══ DATASET ENTRIES ══

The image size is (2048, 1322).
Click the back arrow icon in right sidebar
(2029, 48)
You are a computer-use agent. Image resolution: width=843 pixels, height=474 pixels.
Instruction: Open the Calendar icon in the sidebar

═══

THE REQUEST -
Rewrite the items above, replacing "sidebar" with "side panel" and leaving everything else unchanged.

TASK SOLUTION -
The image size is (2048, 1322).
Click the back arrow icon in right side panel
(2029, 48)
You are a computer-use agent. Image resolution: width=843 pixels, height=474 pixels.
Instruction: Open the Calendar icon in the side panel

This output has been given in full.